飛騨川と馬瀬川の合流地点、南飛騨の旧宿場町には「筋骨」と言われる路地があります。
昔は国が所有だったため、れっきとした公道であり国道です。そして現在も市が所有するため市道になります。
Access詳細はこちら。


この水路沿いの道も上のコンクリの橋も筋骨(旧国道・現市道)


観光名所として紹介されるようになり、地元の生活道路から「筋骨めぐり」を「観光」として訪れる人も増えました。
最近だと「ぱらのま」という漫画にも紹介されたそうで。(5巻に掲載されてたので買いました)

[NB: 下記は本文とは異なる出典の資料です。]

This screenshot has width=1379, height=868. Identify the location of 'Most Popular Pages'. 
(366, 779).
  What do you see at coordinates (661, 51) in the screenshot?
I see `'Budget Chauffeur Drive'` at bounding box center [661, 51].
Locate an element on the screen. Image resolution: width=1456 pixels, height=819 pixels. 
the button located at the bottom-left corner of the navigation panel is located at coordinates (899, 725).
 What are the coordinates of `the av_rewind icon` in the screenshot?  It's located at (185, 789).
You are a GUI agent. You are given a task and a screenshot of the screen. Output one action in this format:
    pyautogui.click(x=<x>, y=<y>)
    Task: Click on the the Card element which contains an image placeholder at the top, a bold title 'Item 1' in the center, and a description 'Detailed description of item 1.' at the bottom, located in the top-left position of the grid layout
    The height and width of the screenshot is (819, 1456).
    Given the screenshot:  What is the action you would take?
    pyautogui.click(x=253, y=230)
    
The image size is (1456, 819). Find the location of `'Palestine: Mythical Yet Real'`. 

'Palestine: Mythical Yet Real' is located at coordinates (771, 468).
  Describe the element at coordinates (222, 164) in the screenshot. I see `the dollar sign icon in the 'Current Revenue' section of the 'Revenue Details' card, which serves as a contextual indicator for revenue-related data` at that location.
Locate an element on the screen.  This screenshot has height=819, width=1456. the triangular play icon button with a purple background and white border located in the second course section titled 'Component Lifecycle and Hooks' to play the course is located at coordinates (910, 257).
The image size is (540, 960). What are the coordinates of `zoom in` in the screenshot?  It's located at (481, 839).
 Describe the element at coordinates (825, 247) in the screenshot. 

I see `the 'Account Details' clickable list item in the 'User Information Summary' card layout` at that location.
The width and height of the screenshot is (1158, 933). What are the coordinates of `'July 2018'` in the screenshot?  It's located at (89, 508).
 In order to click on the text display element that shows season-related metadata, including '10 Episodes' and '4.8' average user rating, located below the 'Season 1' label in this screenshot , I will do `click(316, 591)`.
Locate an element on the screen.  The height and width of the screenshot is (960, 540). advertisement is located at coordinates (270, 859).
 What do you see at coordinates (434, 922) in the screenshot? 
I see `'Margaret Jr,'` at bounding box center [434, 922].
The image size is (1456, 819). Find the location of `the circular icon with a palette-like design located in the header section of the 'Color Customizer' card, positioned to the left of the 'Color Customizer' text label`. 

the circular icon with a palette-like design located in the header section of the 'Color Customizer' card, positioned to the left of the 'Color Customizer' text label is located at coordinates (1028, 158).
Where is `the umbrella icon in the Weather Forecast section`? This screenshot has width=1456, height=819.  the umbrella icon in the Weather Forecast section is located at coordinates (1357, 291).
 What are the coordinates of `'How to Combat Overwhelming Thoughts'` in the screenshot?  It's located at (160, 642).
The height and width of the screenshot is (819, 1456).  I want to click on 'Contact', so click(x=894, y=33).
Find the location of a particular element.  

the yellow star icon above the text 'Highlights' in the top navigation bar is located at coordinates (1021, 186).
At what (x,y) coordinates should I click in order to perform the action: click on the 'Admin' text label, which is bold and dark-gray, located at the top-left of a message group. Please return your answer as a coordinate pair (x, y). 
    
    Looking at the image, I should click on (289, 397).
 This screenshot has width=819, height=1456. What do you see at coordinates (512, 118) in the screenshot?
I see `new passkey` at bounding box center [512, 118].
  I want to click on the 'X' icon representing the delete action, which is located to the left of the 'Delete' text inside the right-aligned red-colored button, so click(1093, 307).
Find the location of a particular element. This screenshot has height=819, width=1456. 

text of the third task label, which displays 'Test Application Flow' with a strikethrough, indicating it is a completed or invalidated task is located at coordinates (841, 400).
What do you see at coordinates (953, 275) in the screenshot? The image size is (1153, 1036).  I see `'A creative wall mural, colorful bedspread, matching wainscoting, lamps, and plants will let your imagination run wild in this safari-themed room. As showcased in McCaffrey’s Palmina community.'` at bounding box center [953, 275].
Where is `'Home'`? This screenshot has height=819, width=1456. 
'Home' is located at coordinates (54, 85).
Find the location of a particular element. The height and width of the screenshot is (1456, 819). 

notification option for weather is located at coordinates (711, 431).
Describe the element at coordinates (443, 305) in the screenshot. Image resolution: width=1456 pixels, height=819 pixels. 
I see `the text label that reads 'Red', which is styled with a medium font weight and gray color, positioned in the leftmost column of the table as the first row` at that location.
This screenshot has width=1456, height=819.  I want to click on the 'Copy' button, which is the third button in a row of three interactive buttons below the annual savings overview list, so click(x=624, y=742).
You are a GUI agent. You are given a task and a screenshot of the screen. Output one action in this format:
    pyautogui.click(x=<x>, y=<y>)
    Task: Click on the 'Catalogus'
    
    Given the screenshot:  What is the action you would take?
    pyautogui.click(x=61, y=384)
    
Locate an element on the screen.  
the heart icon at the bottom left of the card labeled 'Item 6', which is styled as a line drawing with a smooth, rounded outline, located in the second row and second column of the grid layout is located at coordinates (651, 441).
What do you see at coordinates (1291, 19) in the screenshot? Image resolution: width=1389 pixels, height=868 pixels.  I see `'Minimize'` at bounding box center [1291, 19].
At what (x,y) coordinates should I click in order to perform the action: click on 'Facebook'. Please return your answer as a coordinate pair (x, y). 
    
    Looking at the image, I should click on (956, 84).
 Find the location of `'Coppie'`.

たまたま「ぱらのま聖地巡礼」で行ってきた、というレポを見かけたので、「え、漫画に出たの?」と驚きもあったのと、そういやここには旧遊郭もあったな。と思って、久しぶりに行きました。

マップは拾えど頼らずに歩く

駅に到着早々、どうやら同じ目的の人がいて、思わず「ぱらのま」聖地巡礼かなと思いつつ、一応マップを拾います。


関所だった宿場町


マップは駅に置いてある

しかしマップは見ないで記憶を頼りに目的地へ。
私は地図なしでも歩けるので大丈夫でしたが、ガイドを付けるか(1名可)、マップをじっくり見ながら歩く方がいいと思います。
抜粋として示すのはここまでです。